# Motorcycle drivers license in Nova Scotia



## Francis 1965 (Feb 13, 2011)

Hi we are now very close to our final move from Germany to Nova Scotia, My husband is already there and he has changed in his German license for a Nova Scotia one.
He didn't have to do any test just switched it. But when he checked it they only had given him his car drivers license and not the motorcycle one.
He asked them and they didn't know if they could change that one also without him doing a test for it. Is this right does he need to do drivers test for the motorcycle or are they wrong and do they need to change that just like his one for the car.
Any one knows the answer to this?
any help would be very appreciated

Warm Regards
Francis


----------



## Auld Yin (Mar 10, 2009)

Francis 1965 said:


> Hi we are now very close to our final move from Germany to Nova Scotia, My husband is already there and he has changed in his German license for a Nova Scotia one.
> He didn't have to do any test just switched it. But when he checked it they only had given him his car drivers license and not the motorcycle one.
> He asked them and they didn't know if they could change that one also without him doing a test for it.

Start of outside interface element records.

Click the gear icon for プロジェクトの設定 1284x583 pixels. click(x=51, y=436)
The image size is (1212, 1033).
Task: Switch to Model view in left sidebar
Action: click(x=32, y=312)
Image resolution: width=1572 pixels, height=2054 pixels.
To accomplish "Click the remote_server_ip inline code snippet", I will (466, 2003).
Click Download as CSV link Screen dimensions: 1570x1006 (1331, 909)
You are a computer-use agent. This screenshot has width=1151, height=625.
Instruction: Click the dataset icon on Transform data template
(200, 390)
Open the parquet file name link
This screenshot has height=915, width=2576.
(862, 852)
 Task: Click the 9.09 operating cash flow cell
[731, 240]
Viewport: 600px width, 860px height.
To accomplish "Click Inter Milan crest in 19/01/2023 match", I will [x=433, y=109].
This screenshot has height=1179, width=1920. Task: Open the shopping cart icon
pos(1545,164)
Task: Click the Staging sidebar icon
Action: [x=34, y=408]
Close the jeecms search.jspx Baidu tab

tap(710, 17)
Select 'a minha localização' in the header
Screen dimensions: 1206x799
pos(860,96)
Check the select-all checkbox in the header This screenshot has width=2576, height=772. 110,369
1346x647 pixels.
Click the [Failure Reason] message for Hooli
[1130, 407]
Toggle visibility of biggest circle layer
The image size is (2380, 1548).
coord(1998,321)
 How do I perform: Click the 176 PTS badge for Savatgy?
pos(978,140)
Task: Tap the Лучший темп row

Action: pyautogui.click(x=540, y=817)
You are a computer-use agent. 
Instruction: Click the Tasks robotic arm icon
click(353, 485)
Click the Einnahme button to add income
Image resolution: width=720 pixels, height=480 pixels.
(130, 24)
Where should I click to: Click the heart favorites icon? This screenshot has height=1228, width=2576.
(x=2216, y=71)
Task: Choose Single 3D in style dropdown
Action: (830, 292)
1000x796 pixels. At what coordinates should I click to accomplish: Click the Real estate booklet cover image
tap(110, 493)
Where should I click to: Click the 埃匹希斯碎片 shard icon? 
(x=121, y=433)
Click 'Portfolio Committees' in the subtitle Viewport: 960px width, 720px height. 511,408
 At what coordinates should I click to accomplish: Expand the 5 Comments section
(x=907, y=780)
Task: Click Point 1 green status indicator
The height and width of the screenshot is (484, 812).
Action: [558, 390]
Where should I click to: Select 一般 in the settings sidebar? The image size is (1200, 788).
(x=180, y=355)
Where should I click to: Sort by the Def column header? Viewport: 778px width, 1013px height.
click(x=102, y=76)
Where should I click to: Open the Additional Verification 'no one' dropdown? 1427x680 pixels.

Is this right does he need to do drivers test for the motorcycle or are they wrong and do they need to change that just like his one for the car.
> Any one knows the answer to this?
> ...


The answer should be here,
https://www.gov.ns.ca/snsmr/paal/rmv/paal380.asp


----------



## Francis 1965 (Feb 13, 2011)

Thank you very much I will give them a call tomorrow to see what they say.
warm Regards
Francis


----------



## Liam(at)Large (Sep 2, 2012)

Service Nova Scotia says you can only exchange a German license for a Class 5 Nova Scotia license (not Class 6) and "If you are requesting a different class of licence or an endorsement, you must complete a full drivers examination, which includes the purchase of a knowledge test receipt and road test receipt, and, successful completion of vision, signs, rules and road tests for the class of licence applied for."

In short, no cannot switch his motorcyle (Class 6), he will have to do a test for it.

Isle of Man, South Korea and UK can switch for Class 5 and/or Class 6.

http://www.gov.ns.ca/snsmr/paal/rmv/paal269.asp#appprocessgp4


----------



## Francis 1965 (Feb 13, 2011)

Thank you Liam 
I will tell him he has to do the test again.
Warm Regards
Francis


----------